▶

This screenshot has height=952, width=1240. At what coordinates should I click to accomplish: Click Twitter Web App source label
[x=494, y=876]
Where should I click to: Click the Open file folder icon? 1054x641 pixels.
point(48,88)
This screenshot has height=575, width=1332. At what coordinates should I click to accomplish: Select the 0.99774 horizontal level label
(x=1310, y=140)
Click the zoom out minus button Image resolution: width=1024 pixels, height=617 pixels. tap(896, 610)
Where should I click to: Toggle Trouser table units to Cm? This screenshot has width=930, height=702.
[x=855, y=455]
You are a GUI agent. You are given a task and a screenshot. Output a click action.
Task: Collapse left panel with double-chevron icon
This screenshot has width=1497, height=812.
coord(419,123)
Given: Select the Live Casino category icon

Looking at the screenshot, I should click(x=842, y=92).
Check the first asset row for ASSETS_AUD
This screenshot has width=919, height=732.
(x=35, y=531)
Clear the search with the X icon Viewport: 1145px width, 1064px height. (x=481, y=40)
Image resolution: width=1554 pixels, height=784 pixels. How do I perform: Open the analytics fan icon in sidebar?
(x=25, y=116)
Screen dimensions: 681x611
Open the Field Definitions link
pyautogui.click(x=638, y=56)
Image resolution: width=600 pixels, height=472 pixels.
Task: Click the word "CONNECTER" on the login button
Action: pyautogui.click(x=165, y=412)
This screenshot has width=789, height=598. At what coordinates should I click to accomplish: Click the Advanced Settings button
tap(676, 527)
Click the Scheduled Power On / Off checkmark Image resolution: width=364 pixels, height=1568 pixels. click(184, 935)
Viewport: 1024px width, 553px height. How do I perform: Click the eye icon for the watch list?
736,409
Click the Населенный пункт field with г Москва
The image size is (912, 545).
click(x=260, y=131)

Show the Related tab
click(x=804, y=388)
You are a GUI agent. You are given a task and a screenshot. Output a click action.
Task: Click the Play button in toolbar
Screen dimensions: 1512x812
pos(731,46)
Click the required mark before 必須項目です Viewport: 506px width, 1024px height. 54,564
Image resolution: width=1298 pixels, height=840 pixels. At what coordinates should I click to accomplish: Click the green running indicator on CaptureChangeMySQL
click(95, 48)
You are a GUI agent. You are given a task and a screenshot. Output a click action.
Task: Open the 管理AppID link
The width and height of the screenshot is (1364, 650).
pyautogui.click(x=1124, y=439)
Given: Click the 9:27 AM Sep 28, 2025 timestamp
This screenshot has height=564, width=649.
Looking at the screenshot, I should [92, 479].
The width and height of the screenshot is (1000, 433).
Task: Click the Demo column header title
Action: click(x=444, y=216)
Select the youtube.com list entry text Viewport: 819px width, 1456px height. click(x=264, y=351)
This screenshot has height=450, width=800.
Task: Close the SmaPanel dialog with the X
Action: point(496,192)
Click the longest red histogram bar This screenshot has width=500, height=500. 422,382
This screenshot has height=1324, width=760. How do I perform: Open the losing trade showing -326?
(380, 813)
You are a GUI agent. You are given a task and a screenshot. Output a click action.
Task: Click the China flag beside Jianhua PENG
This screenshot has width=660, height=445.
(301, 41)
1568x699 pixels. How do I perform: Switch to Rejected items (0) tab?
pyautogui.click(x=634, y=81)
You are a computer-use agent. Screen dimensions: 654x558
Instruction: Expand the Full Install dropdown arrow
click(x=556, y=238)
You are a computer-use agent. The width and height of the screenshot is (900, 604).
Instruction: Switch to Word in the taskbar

◀

Exercise brief
Copy the records above exactly as written.

Task answer
This screenshot has height=952, width=1240. At what coordinates should I click to accomplish: Click Twitter Web App source label
[x=494, y=876]
Where should I click to: Click the Open file folder icon? 1054x641 pixels.
point(48,88)
This screenshot has height=575, width=1332. At what coordinates should I click to accomplish: Select the 0.99774 horizontal level label
(x=1310, y=140)
Click the zoom out minus button Image resolution: width=1024 pixels, height=617 pixels. tap(896, 610)
Where should I click to: Toggle Trouser table units to Cm? This screenshot has width=930, height=702.
[x=855, y=455]
You are a GUI agent. You are given a task and a screenshot. Output a click action.
Task: Collapse left panel with double-chevron icon
This screenshot has width=1497, height=812.
coord(419,123)
Given: Select the Live Casino category icon

Looking at the screenshot, I should click(x=842, y=92).
Check the first asset row for ASSETS_AUD
This screenshot has width=919, height=732.
(x=35, y=531)
Clear the search with the X icon Viewport: 1145px width, 1064px height. (x=481, y=40)
Image resolution: width=1554 pixels, height=784 pixels. How do I perform: Open the analytics fan icon in sidebar?
(x=25, y=116)
Screen dimensions: 681x611
Open the Field Definitions link
pyautogui.click(x=638, y=56)
Image resolution: width=600 pixels, height=472 pixels.
Task: Click the word "CONNECTER" on the login button
Action: pyautogui.click(x=165, y=412)
This screenshot has width=789, height=598. At what coordinates should I click to accomplish: Click the Advanced Settings button
tap(676, 527)
Click the Scheduled Power On / Off checkmark Image resolution: width=364 pixels, height=1568 pixels. click(184, 935)
Viewport: 1024px width, 553px height. How do I perform: Click the eye icon for the watch list?
736,409
Click the Населенный пункт field with г Москва
The image size is (912, 545).
click(x=260, y=131)

Show the Related tab
click(x=804, y=388)
You are a GUI agent. You are given a task and a screenshot. Output a click action.
Task: Click the Play button in toolbar
Screen dimensions: 1512x812
pos(731,46)
Click the required mark before 必須項目です Viewport: 506px width, 1024px height. 54,564
Image resolution: width=1298 pixels, height=840 pixels. At what coordinates should I click to accomplish: Click the green running indicator on CaptureChangeMySQL
click(95, 48)
You are a GUI agent. You are given a task and a screenshot. Output a click action.
Task: Open the 管理AppID link
The width and height of the screenshot is (1364, 650).
pyautogui.click(x=1124, y=439)
Given: Click the 9:27 AM Sep 28, 2025 timestamp
This screenshot has height=564, width=649.
Looking at the screenshot, I should [92, 479].
The width and height of the screenshot is (1000, 433).
Task: Click the Demo column header title
Action: click(x=444, y=216)
Select the youtube.com list entry text Viewport: 819px width, 1456px height. click(x=264, y=351)
This screenshot has height=450, width=800.
Task: Close the SmaPanel dialog with the X
Action: point(496,192)
Click the longest red histogram bar This screenshot has width=500, height=500. 422,382
This screenshot has height=1324, width=760. How do I perform: Open the losing trade showing -326?
(380, 813)
You are a GUI agent. You are given a task and a screenshot. Output a click action.
Task: Click the China flag beside Jianhua PENG
This screenshot has width=660, height=445.
(301, 41)
1568x699 pixels. How do I perform: Switch to Rejected items (0) tab?
pyautogui.click(x=634, y=81)
You are a computer-use agent. Screen dimensions: 654x558
Instruction: Expand the Full Install dropdown arrow
click(x=556, y=238)
You are a computer-use agent. The width and height of the screenshot is (900, 604).
Instruction: Switch to Word in the taskbar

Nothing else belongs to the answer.